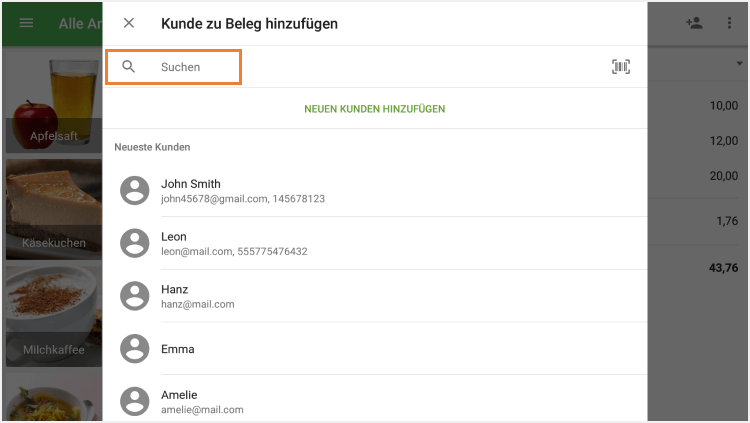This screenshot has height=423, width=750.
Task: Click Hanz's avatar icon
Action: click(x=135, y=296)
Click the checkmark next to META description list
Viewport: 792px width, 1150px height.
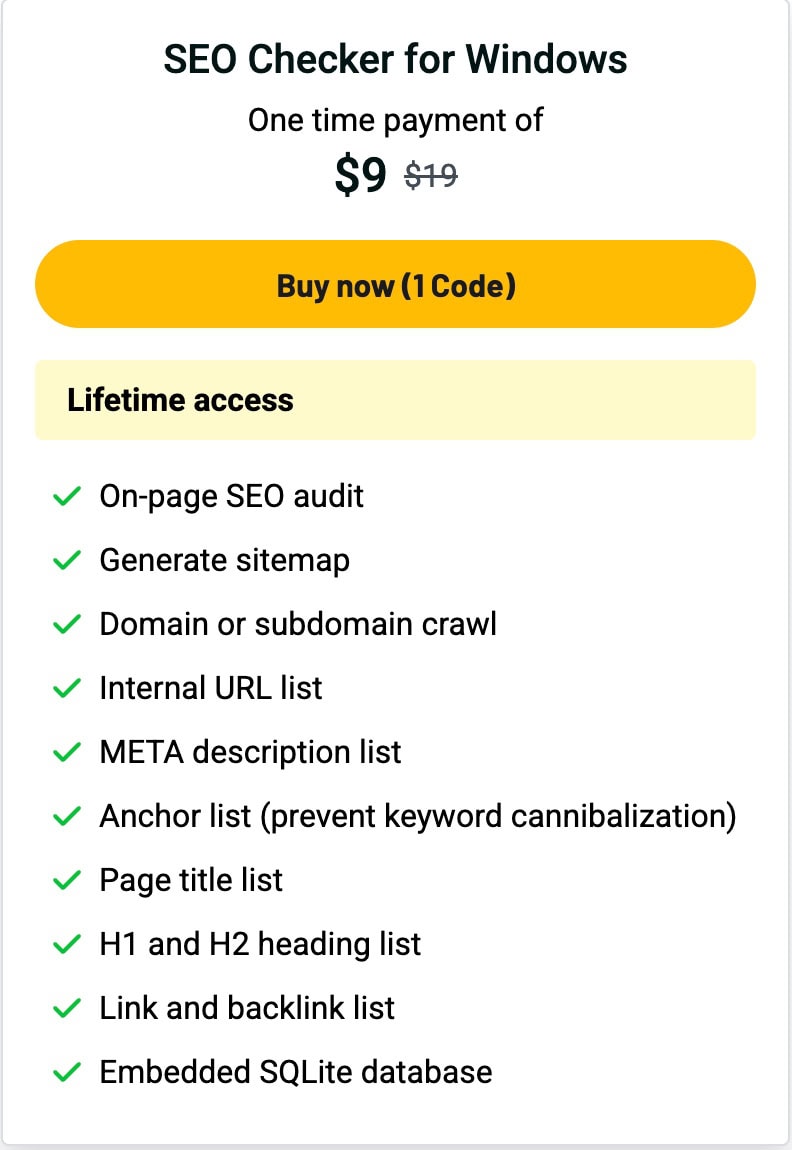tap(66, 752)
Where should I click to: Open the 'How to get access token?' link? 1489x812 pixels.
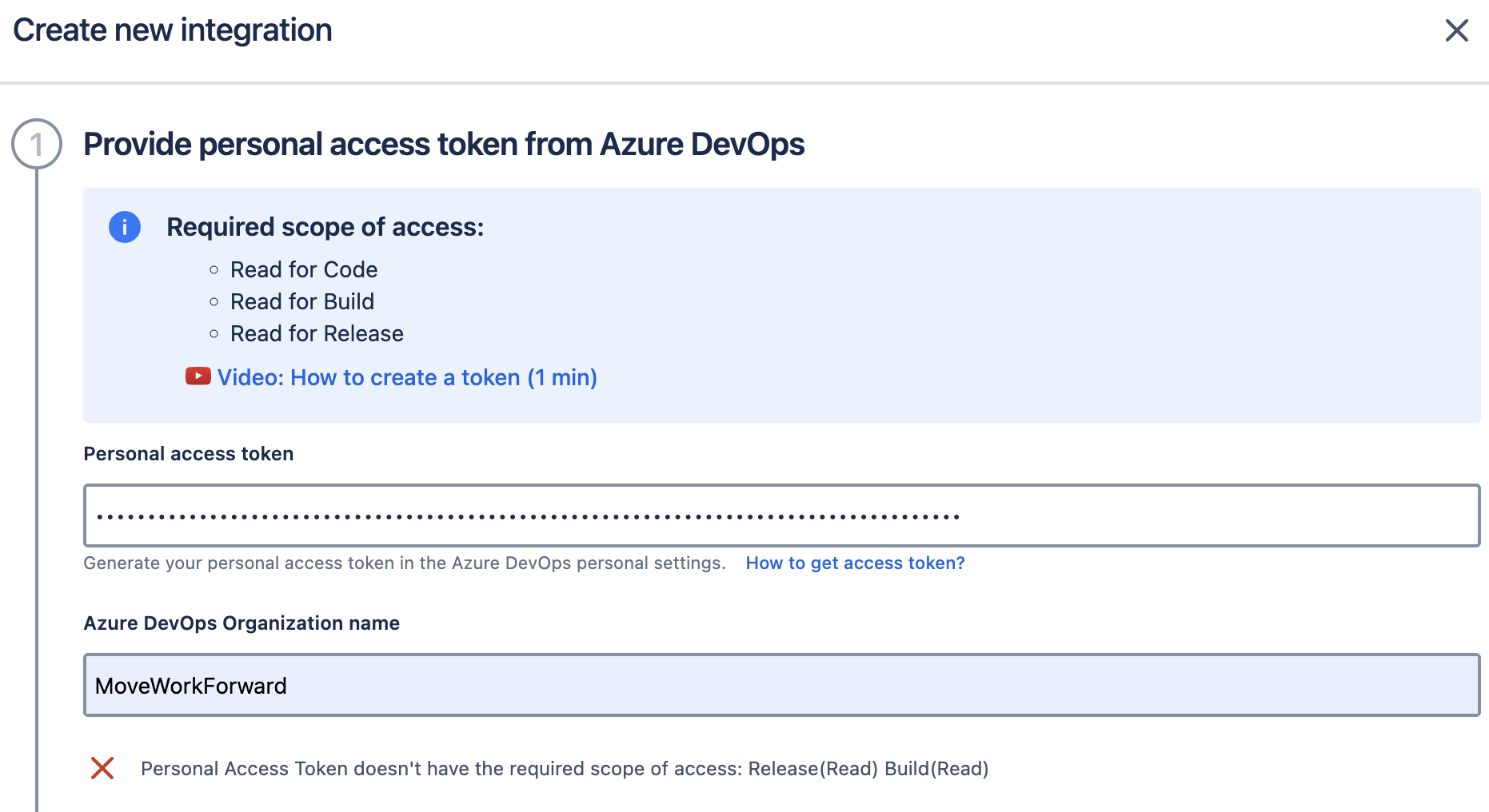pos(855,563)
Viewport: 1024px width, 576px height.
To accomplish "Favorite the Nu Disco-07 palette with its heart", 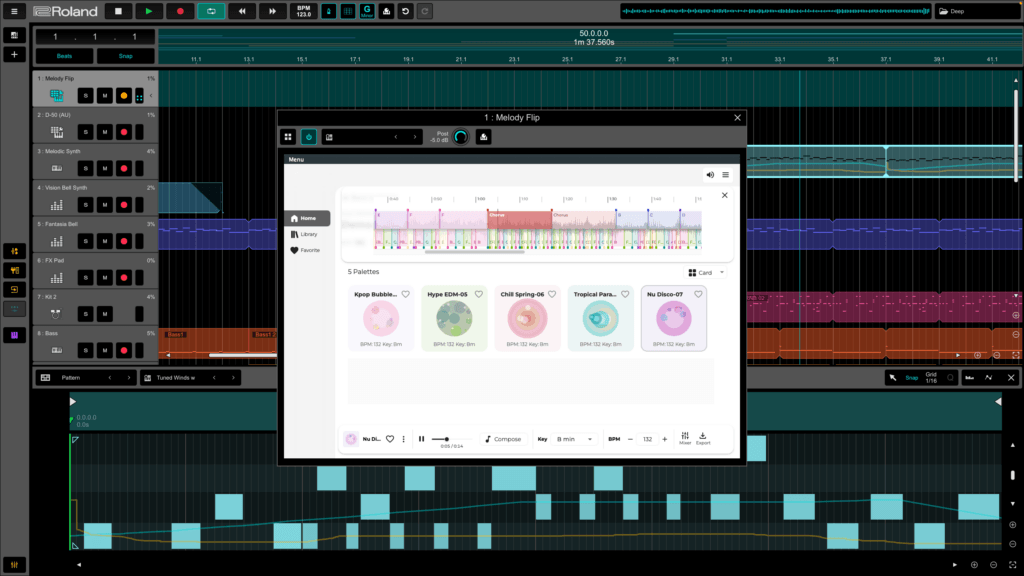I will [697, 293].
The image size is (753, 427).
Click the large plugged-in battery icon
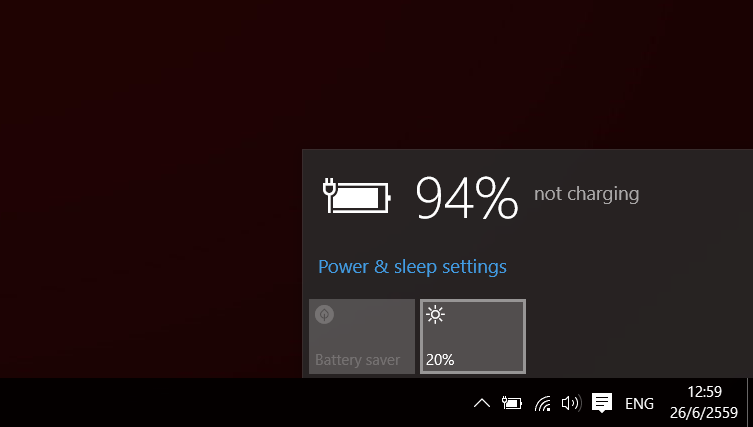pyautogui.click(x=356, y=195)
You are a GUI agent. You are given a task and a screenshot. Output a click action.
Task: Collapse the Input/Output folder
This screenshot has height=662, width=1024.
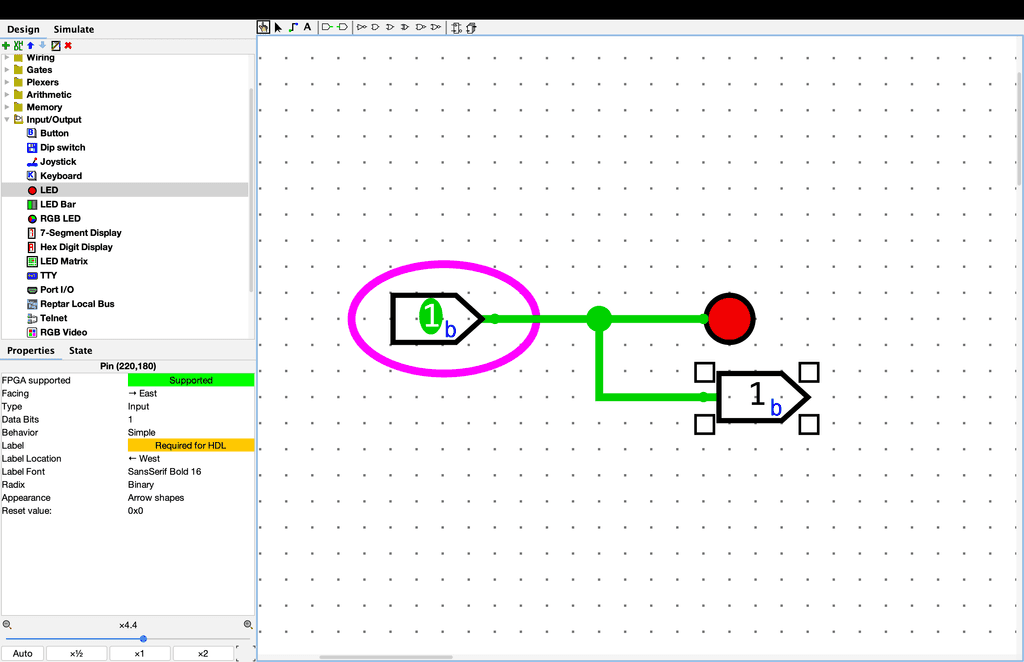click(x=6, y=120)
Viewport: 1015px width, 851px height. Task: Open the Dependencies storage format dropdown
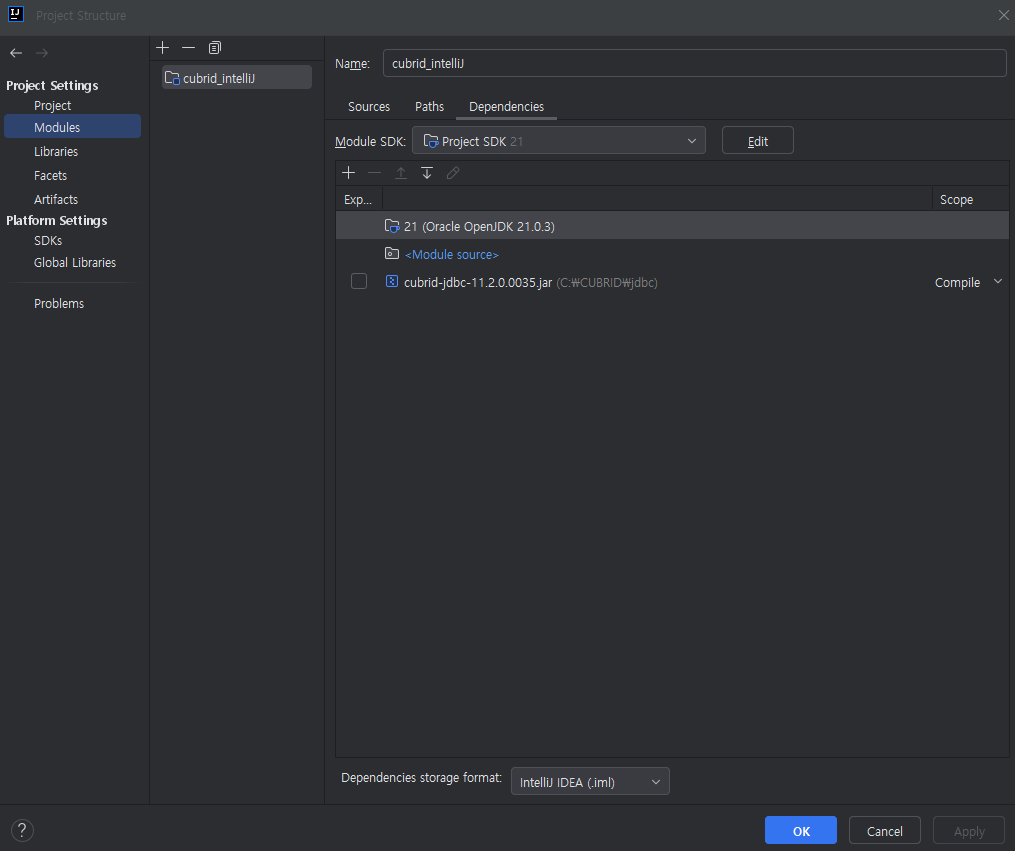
+ + + + +
#### Aim of the exercise:
From the line containing "The image size is (753, 427)." down to the final line of the records above, restate every line word for word, add nothing, and skip the pictures.

#### Answer:
The image size is (753, 427).
Click the large plugged-in battery icon
pyautogui.click(x=356, y=195)
You are a GUI agent. You are given a task and a screenshot. Output a click action.
Task: Collapse the Input/Output folder
This screenshot has height=662, width=1024.
click(x=6, y=120)
Viewport: 1015px width, 851px height. Task: Open the Dependencies storage format dropdown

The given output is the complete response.